Earlier this week a student group linked to the University of Wisconsin-Madison Homecoming Committee launched a homecoming video in which they celebrated being “in a state of Wi” (an obvious play on words for the abbreviation of the state of Wisconsin). However, the video seemed to lack any minority representation, with all but one or two students shown in the video being white. Senior Payton Wade reported that video shot as part of the project that she was involved with wasn’t used in the final video, even though she was assured that it would be. Wade said in social media posts that she and other members of the historically black sorority she is a part of, the Epsilon Delta Chapter of Alpha Kappa Alpha, were asked to participate in the video. “Not only did we tell them what we thought home was but we also took hours out of our day to film as well and were told we would be in the video and notified when it was completed,” she said. “Being Black at this school is a daily struggle both mentally and physically,” Wade explained. “It is hard to have pride for a school where you know you are not wanted and where they obviously do not consider this our home as well.”
Student reaction was swift. Anthony Wright, a 2015 graduate of UW-Madison said in a tweet, “Y’all can’t hire folks who are doing the editing and outreach that maybe share some of the identities missing from this video who could call out how this missed the mark? Is your staff diverse? Even if they aren’t, shouldn’t we be able to see this video isn’t?” Interestingly, a voiceover in the video claims, “we represent 127 countries and all 50 states. We have broken barriers, made changes and can say that home is forever and always where we are.” The university’s Homecoming Committee issued an apology (shown below), but pulled the video from its social media accounts.
This case recalls the UW-Madison 2001 admissions brochure in which an African-American student was Photoshopped into an image of white students attending a game at the university’s stadium. What is it that leads to, as former student Wright asks, this video “not being called out” presumably in the production process before it even gets launched? How is this video similar to the 2001 brochure case? In what ways is it different?
Sources: dailymail.co.uk; nbcnews.com
Facebook has announced that it will begin testing the hiding of like counts from posts on user’s news feeds. Although authors will see likes on their own status updates, they will be unable to see the numbers of likes on updates posted by those who they follow. (They will still see the number of comments their followers’ posts get and be able to see the different emojis used to express likes on their posts.) According to Tech Crunch, the testing—which will begin in Australia—is being initiated in an effort to improve users’ well-being by eliminating the psychologically damaging “popularity contest.” How the change would look to the average user is illustrated in the graphic below.
Interestingly, although like counts would disappear from friends’ status updates, Facebook reports that the data would still be used by algorithms to drive traffic on user’s news feeds.
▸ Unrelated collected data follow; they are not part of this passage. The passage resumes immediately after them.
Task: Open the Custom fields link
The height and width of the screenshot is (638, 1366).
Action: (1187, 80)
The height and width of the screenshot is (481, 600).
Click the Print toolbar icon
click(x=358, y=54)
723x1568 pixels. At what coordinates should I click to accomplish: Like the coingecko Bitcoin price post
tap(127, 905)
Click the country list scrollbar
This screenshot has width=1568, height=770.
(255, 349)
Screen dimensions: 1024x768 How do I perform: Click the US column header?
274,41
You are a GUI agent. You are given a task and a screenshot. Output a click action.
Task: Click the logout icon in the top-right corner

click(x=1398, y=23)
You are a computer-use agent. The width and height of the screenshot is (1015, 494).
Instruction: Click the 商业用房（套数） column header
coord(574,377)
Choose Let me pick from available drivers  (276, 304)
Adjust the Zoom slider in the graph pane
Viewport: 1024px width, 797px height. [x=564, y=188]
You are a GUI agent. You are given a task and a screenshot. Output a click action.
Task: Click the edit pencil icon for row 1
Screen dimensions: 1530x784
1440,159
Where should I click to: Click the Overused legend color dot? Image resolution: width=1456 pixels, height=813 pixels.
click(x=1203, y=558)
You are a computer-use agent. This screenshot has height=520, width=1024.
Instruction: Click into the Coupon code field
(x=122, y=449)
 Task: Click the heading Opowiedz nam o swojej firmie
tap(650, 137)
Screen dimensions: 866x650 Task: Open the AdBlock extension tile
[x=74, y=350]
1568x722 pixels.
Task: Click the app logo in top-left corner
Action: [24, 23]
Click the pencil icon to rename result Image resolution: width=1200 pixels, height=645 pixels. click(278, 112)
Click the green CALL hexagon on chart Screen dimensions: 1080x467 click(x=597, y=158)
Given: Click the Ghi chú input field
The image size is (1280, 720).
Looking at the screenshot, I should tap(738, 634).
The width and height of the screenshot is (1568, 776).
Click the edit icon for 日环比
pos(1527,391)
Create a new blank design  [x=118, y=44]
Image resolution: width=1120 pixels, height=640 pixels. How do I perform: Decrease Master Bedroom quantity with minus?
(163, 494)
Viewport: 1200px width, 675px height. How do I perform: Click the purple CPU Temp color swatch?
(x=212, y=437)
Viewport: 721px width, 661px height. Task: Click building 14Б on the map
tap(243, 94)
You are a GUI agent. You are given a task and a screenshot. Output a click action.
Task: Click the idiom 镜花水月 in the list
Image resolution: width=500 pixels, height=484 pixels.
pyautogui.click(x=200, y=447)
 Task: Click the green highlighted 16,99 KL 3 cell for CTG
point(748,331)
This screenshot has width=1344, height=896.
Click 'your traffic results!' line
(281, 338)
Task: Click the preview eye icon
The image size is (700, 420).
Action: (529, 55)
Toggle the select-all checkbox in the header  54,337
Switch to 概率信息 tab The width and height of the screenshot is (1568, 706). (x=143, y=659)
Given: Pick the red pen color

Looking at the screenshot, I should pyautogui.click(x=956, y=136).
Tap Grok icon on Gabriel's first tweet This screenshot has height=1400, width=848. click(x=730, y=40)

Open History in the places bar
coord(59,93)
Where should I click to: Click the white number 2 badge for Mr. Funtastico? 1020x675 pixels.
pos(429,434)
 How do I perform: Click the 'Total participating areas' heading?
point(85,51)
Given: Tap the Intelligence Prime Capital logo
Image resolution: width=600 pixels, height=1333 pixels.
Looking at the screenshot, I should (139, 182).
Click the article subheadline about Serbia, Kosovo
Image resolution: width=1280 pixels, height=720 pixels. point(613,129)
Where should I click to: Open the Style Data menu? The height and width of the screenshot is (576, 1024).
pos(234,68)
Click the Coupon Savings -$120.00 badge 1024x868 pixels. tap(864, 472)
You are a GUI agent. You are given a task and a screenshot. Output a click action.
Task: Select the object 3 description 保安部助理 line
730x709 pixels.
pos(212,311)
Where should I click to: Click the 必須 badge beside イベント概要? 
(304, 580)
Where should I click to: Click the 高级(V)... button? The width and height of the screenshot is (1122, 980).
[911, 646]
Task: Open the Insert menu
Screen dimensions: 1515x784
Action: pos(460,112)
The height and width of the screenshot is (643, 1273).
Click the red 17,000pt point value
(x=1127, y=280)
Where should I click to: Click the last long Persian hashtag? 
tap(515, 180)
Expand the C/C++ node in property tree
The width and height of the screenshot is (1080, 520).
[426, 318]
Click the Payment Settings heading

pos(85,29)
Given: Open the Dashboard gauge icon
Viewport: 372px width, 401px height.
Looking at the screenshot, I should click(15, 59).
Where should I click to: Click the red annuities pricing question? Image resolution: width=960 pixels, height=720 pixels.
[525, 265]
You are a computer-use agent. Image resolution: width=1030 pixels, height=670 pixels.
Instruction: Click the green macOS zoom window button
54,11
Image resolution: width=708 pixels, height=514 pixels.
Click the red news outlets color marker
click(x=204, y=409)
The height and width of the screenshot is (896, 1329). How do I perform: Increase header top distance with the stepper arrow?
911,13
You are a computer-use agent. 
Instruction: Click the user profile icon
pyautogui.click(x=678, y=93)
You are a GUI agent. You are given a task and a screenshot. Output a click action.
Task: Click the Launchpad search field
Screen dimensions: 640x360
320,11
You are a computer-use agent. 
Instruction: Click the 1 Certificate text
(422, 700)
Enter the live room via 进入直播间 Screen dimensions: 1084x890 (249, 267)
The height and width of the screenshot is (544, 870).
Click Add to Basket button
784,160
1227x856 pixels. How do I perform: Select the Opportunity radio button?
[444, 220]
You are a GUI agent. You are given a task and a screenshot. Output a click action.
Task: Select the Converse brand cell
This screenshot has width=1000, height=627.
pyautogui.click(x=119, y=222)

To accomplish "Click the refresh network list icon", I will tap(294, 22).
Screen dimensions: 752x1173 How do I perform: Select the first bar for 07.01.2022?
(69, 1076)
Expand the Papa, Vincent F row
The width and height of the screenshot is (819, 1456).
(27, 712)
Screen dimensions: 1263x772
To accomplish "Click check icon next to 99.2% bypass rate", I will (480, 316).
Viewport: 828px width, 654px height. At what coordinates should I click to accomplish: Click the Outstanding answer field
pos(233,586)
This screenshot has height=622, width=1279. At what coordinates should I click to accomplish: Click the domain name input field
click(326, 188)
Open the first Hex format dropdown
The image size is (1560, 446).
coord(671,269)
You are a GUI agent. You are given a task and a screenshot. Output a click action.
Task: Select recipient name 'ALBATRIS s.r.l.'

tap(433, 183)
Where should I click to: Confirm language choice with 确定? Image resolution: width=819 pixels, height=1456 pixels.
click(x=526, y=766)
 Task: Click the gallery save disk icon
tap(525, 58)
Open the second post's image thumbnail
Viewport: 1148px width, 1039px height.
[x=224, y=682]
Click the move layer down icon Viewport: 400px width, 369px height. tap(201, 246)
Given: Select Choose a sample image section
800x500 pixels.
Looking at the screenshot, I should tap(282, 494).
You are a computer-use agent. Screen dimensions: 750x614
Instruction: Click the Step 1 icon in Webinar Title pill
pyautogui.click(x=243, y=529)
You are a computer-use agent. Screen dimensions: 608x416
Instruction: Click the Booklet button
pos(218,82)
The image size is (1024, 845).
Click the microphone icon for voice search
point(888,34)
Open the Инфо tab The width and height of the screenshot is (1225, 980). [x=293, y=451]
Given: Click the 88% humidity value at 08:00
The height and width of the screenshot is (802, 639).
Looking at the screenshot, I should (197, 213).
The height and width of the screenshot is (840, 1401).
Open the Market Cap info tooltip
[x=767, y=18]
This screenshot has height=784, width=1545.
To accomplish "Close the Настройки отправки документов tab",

So although one would not see the number of likes that a friend’s update is getting, if the update is popular it would presumably rise to the top of one’s news feed. Whether or not users would ultimately get wise to this remains to be seen.
What also remains to be seen is how hiding like counts will reduce or eliminate the practice of social comparison that critics have long believed leads to envy and ultimately to anxiety. A number of studies have shown that such problems occur most often as a result of “passive” Facebook use, in which users casually scroll through their news feeds. As reported on Tech Crunch, one 2013 study “found that 20 percent of envy-inducing situations that experiment participants experienced were on Facebook, and that ‘intensity of passive following is likely to reduce users’ life satisfaction in the long-run, as it triggers upward social comparison and invidious emotions.’” In other words, users “compare their seemingly boring life to the well-liked glamorous moments shared by friends or celebrities and conclude they were lesser.” Additionally, researchers assert that “Facebook users can even exhibit a ‘self-promotion – envy spiral’ where they increasingly adopt narcissistic behaviors and glorify their lives in an attempt to compete with the rest of their social graph.” The New York Times’ Jenna Wortham describes this as “success theater:” where people only show the best side of themselves on social media, and hide all the warts of real life.
Over the years there has been no shortage of criticism leveled at Facebook for profiting from such user distress. Now, however, Facebook seems to be recognizing that taking care of users is in its best interest. As Mark Zuckerberg said in a recent conference call, “protecting our community is more important than maximizing our profits. It’s important to remember that Facebook is about bringing people closer together and enabling meaningful social interactions; it’s not primarily about consuming content passively.” Time will tell if this particular test proves him right. According to Tech Crunch, “if the test improves people’s sense of well-being without tanking user engagement, it could expand to more countries or even roll out to everyone.” But what if the test does tank user engagement? Will we return to the popularity contest?